• Data shown

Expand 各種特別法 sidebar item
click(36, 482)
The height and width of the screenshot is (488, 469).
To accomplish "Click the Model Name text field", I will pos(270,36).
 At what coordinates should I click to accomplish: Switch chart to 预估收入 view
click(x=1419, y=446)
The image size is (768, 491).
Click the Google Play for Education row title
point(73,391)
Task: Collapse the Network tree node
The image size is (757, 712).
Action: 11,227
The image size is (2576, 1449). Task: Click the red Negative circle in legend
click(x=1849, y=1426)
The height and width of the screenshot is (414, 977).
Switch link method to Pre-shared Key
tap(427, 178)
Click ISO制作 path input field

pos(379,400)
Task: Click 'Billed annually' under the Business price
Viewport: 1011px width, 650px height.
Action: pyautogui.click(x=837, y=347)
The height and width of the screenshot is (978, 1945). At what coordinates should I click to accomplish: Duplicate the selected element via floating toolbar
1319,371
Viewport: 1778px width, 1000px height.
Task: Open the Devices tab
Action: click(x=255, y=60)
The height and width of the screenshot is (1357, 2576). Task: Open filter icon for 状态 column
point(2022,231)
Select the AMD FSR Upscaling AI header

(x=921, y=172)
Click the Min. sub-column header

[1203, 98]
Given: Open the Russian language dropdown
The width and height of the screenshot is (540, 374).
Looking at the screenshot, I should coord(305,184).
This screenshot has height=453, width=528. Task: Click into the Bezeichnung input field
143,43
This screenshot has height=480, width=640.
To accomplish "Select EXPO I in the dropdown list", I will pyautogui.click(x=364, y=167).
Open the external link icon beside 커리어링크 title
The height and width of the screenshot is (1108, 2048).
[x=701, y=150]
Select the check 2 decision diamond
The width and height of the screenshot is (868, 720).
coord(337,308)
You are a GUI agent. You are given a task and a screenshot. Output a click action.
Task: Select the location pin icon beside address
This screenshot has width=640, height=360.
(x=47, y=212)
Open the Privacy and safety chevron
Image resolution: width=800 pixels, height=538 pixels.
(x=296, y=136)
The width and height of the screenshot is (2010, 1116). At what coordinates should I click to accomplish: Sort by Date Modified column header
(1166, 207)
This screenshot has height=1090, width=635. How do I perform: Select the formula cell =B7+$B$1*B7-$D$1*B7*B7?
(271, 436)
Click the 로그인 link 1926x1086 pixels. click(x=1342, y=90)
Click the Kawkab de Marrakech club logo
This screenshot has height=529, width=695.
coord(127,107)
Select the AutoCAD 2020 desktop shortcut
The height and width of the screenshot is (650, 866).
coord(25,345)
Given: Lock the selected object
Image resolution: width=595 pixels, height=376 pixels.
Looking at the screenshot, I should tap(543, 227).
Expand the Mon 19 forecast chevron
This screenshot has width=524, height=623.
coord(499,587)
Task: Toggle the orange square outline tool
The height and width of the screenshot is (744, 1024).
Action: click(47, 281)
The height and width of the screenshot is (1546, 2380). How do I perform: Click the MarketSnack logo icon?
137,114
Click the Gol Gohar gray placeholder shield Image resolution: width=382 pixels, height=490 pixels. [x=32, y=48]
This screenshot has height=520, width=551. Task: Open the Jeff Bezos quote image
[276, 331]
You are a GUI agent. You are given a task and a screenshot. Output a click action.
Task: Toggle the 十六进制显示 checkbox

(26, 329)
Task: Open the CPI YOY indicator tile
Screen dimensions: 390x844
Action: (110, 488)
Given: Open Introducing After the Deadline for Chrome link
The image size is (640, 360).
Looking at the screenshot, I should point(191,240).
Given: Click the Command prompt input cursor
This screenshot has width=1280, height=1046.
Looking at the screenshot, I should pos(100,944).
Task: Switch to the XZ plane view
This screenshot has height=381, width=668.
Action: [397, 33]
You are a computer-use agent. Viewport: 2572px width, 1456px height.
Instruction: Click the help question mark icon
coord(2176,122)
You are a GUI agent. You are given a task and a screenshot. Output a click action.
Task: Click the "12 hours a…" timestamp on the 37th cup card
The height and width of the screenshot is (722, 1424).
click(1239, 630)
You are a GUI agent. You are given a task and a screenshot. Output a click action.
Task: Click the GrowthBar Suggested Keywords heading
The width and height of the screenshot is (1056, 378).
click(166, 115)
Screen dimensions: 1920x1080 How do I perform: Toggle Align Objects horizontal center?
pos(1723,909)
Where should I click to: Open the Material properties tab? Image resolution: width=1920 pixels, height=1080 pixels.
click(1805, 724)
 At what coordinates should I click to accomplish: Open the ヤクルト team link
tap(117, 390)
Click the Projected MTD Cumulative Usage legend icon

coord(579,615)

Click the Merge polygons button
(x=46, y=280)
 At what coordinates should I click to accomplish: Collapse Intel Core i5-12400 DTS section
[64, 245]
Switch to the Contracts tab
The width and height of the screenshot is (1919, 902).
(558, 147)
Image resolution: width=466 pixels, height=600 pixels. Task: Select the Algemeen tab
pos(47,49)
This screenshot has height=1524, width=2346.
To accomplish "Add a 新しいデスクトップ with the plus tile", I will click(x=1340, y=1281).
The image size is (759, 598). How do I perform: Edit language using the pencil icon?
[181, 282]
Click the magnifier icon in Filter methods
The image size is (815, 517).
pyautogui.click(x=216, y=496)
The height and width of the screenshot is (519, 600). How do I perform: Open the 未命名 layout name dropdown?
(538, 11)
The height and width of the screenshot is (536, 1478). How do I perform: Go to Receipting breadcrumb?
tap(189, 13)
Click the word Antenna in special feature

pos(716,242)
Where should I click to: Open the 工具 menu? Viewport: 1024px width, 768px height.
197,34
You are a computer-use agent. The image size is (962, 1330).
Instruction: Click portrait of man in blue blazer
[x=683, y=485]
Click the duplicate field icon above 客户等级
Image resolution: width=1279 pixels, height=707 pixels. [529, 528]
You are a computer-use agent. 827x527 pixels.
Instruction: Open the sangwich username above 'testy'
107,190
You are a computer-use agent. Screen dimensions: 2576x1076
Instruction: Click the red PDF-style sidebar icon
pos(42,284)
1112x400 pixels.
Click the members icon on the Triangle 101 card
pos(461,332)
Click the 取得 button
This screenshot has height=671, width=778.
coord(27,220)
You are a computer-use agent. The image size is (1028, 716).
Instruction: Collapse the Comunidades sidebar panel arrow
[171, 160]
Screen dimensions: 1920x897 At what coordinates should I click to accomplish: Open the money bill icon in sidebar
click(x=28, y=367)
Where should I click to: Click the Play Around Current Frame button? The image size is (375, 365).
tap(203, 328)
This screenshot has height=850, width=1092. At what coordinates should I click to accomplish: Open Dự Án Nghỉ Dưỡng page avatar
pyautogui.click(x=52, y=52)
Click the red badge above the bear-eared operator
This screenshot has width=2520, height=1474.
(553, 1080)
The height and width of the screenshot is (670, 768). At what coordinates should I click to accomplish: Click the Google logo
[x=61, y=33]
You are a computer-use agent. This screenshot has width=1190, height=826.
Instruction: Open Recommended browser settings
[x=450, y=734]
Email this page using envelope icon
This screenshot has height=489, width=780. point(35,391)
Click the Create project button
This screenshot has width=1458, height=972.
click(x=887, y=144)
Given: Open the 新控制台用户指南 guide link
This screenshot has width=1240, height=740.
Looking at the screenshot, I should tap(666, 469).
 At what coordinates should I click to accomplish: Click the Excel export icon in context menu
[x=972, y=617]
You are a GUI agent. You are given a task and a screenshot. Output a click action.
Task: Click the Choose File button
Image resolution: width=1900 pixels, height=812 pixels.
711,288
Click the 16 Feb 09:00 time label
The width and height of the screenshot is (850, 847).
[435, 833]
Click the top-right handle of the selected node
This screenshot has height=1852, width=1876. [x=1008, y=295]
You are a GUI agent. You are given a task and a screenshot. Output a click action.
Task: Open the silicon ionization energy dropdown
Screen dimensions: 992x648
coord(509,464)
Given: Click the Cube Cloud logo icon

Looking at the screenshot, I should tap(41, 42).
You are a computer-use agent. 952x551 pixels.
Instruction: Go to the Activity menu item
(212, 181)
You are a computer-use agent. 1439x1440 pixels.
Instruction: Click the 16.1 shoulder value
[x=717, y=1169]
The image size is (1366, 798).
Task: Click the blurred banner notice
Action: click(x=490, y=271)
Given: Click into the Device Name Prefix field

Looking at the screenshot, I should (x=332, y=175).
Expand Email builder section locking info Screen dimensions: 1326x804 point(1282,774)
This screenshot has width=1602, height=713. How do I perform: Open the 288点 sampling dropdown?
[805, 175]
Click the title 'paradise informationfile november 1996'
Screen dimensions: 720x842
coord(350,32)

• Your objective
Copy out everything from the line containing "You are a computer-use agent. The image size is (962, 1330)." down to the line containing "[x=972, y=617]", both included, keeping each row unchanged.

• Answer
You are a computer-use agent. The image size is (962, 1330).
Instruction: Click portrait of man in blue blazer
[x=683, y=485]
Click the duplicate field icon above 客户等级
Image resolution: width=1279 pixels, height=707 pixels. [529, 528]
You are a computer-use agent. 827x527 pixels.
Instruction: Open the sangwich username above 'testy'
107,190
You are a computer-use agent. Screen dimensions: 2576x1076
Instruction: Click the red PDF-style sidebar icon
pos(42,284)
1112x400 pixels.
Click the members icon on the Triangle 101 card
pos(461,332)
Click the 取得 button
This screenshot has height=671, width=778.
coord(27,220)
You are a computer-use agent. The image size is (1028, 716).
Instruction: Collapse the Comunidades sidebar panel arrow
[171, 160]
Screen dimensions: 1920x897 At what coordinates should I click to accomplish: Open the money bill icon in sidebar
click(x=28, y=367)
Where should I click to: Click the Play Around Current Frame button? The image size is (375, 365).
tap(203, 328)
This screenshot has height=850, width=1092. At what coordinates should I click to accomplish: Open Dự Án Nghỉ Dưỡng page avatar
pyautogui.click(x=52, y=52)
Click the red badge above the bear-eared operator
This screenshot has width=2520, height=1474.
(553, 1080)
The height and width of the screenshot is (670, 768). At what coordinates should I click to accomplish: Click the Google logo
[x=61, y=33]
You are a computer-use agent. This screenshot has width=1190, height=826.
Instruction: Open Recommended browser settings
[x=450, y=734]
Email this page using envelope icon
This screenshot has height=489, width=780. point(35,391)
Click the Create project button
This screenshot has width=1458, height=972.
click(x=887, y=144)
Given: Open the 新控制台用户指南 guide link
This screenshot has width=1240, height=740.
Looking at the screenshot, I should tap(666, 469).
 At what coordinates should I click to accomplish: Click the Excel export icon in context menu
[x=972, y=617]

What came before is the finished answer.